Procedures for Maintaining Confidential Data

Per the IES, data sharing may not compromise the rights and privacy of human subjects. Because investigators will be expected to share data, consideration should be given to study design and procedures which will facilitate access while protecting the rights of participants and confidentiality of the data. In particular, data use and sharing information should be provided as part of the informed consent process, while data to be shared should be free of identifiers that would allow direct or deductive disclosure of study participants.

Refer to applicable IRB protocols, and consider the following:

  • Have participants consented to data sharing?
  • What are the risks of disclosure? Are there other ethical or privacy issues associated with the data?
  • What steps will be taken to de-identify the data?
  • How may data be aggregated to reduce the risk of disclosure?

Roles and Responsibilities

Explain how the responsibilities regarding the management of your data will be delegated. This should include time allocations, project management of technical aspects, training requirements, and contributions of non-project staff - individuals should be named where possible. Remember that those responsible for long-term decisions about your data will likely be the custodians of the repository/archive you choose to store your data. While the costs associated with your research (and the results of your research) must be specified in the Budget Justification portion of the proposal, you may want to reiterate who will be responsible for funding the management of your data. Consider these questions:

  • Outline the staff/organizational roles and responsibilities for implementing this data management plan.
  • Who will be responsible for data management and for monitoring the data management plan?
  • How will adherence to this data management plan be checked or demonstrated?
  • What process is in place for transferring responsibility for the data?
  • Who will have responsibility over time for decisions about the data once the original personnel are no longer available?

Expected Schedule for Data Sharing

Per the IES:

Timely data sharing is important to the scientific process. IES thus expects that data will be shared no later than when the main findings from the final study dataset are published in a peer-reviewed scholarly publication.

The IES acknowledges that there may be issues associated with providing access to data when the data collected are proprietary (e.g., when a published curriculum is being evaluated). Any restrictions on data sharing, such as a delay of disclosing proprietary data, should be presented in the DMP.

Documentation to Be Provided

Describe the format of your data, and think about what details (metadata) someone else would need to be able to use these files. Describe the structural standards that you will apply in making data and metadata available.
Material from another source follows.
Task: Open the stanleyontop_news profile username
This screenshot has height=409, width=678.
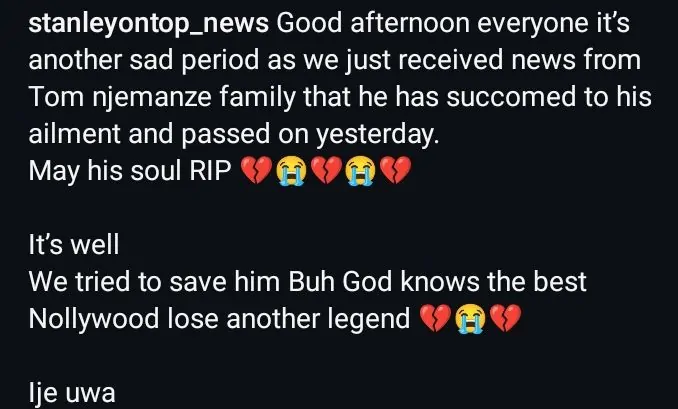Action: click(x=148, y=24)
  • Which file formats will you use for your data and why?
  • What naming conventions will you use?
  • How will you organizing your directories?
  • What form will the metadata describing/documenting your data take?
  • How will you create or capture these details?
  • Which metadata standards will you use and why have you chosen them? (e.g. accepted domain-local standards, widespread usage)
  • What contextual details (metadata) are needed to make the data you capture or collect meaningful?

Method of Data Sharing

The template provided by online DMPTool offers the following guidance:

IES acknowledges that there are several methods to share data. These include the investigator taking on the responsibility for data sharing, which may involve making data available to the requestor through a variety of means, including their institutional or personal website Use of a data archive or data enclave. Archives can be particularly attractive for investigators concerned about a large volume of requests, vetting requests, or providing technical assistance for users seeking help with analyses. Researchers can use a data archive or enclave when datasets cannot be distributed to the general public, for example, because of participant confidentiality concerns, third-party licensing, or use agreements that prohibit redistribution. Use of some combination of these methods. A mixed method for data sharing (is allowed) that allows for more than one version of the dataset and provides different levels of access depending on the version. Consider the following: Will you share data via a repository, handle requests directly or use another mechanism?If your method of sharing is with an archive, which archive/repository/database have you identified as a place to deposit data?What procedures does your intended long-term data storage facility have in place for preservation and backup?What is the long-term strategy for maintaining, curating and archiving the data?What metadata/documentation will be submitted alongside the data or created on deposit/ transformation in order to make the data reusable?What related information will be deposited?What costs if any will your selected sharing method charge (In the budget and budget justification sections of the application, include and describe the costs of data sharing)?

Generally, describe your long term plans for storing your data and making it available. You should include information about:

  • Where will your data be stored.
  • How your data will be saved.
  • What additional metadata is saved with the data beyond that mentioned above.
  • If known, what back up and preservation measures are in place.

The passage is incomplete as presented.